Just then a shadow fell over her shoulder. “What’s this?” Sister Anselm asked.
“It’s a check from United Tracking International, the people who made the tracking system that got Lance in so much trouble in the first place,” LeAnne explained, holding the paper up so Sister Anselm could see it. “That’s what Lance was doing when he broke in to the school district’s server: protesting the student locater system. UTI executives heard about what happened to Lance last week, and they sent Mr. Crutcher to give me this.”
The nun turned to Daniel Crutcher and gave him a stern look. “They did this out of the kindness of their hearts? How very Christian of them!”
“It’s a matter of public relations,” Daniel Crutcher began. “The boy and his family have already been punished enough. Now, with this unfortunate accident—”
Sister Anselm deftly removed the check from LeAnne’s trembling fingers. She studied it and then handed it back to Daniel Crutcher. “I suggest you take this back to wherever it came from.”
Daniel Crutcher and LeAnne both gaped at Sister Anselm. “Wait,” LeAnne objected. “You can’t do that. He gave it to me.”
“I know he did,” Sister Anselm said calmly. “You do not want to take this man’s money or his corporation’s money, at least not right away. If this was their first offer, you can expect that there’s a lot more where that came from. Now, let’s go back into Lance’s room and see how he’s doing.”
With that, Sister Anselm took LeAnne’s hand, bodily lifted her up, and led her away. LeAnne was still protesting as they walked through the door into Lance’s room. Looking back, she saw Crutcher glance quickly around the room, as if checking to see whether anyone else had witnessed his humiliation at Sister Anselm’s hands. Then he stood up, tucked the check back into his inside coat pocket, and strode out of the room. LeAnne Tucker read the thunderous expression on Daniel Crutcher’s face. She had lived with her ex-husband long enough to recognize fury when she saw it.
LeAnne turned on Sister Anselm. “Why did you do that?” she demanded. “Why did you make me give the money back?”

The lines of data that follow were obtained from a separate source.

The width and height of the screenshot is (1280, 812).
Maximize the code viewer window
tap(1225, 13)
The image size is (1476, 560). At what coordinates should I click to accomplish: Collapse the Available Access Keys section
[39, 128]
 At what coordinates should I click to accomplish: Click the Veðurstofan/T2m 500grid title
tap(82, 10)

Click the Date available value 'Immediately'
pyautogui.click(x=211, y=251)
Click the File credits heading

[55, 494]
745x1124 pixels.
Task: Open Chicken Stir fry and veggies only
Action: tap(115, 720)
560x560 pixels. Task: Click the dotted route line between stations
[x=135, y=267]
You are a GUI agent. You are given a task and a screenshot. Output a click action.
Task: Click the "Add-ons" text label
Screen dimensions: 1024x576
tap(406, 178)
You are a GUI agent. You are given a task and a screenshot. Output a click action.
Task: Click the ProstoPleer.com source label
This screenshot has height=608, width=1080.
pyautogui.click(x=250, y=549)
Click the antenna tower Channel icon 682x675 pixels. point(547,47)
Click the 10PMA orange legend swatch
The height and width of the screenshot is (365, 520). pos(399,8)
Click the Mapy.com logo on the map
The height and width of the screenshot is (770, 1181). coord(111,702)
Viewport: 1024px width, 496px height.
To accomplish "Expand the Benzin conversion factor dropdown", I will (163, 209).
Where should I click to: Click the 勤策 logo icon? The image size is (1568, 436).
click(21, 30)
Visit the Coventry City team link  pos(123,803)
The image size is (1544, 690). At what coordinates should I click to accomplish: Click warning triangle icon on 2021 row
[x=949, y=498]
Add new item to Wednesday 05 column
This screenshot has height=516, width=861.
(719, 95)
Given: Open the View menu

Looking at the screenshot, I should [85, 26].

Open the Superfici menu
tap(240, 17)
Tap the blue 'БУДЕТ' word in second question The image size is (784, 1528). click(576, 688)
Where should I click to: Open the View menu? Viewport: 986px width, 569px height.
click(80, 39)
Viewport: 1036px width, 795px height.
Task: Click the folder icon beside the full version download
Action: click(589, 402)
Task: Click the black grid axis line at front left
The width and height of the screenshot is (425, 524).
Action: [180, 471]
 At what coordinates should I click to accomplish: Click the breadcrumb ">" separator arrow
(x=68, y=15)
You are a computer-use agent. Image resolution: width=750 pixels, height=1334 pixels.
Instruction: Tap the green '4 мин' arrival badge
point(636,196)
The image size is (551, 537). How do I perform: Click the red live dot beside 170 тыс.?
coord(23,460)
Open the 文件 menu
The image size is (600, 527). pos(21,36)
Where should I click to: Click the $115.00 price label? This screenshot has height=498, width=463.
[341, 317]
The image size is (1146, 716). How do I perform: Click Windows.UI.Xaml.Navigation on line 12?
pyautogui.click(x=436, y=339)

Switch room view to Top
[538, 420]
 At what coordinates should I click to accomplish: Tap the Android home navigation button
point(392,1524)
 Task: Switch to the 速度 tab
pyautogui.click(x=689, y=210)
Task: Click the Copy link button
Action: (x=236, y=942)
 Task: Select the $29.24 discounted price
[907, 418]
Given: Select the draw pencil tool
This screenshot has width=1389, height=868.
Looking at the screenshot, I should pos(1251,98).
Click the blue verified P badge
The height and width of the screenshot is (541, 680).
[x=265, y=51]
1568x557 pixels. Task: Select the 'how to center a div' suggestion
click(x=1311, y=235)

“Because there are a number of countervailing forces at work here,” Sister Anselm explained. “That includes someone who was prepared to murder your son rather than see him released from jail. Lance is still alive but that doesn’t mean whoever wanted him dead has given up. Maybe the UTI people were behind it and this is their way of trying to get close enough to you to try again. On the other hand, what Mr. Crutcher said might be true—that the UTI people feel guilty about what happened to Lance and they’re trying to salve their consciences. In any event, that was only their first offer. Trust me, it won’t be their last.”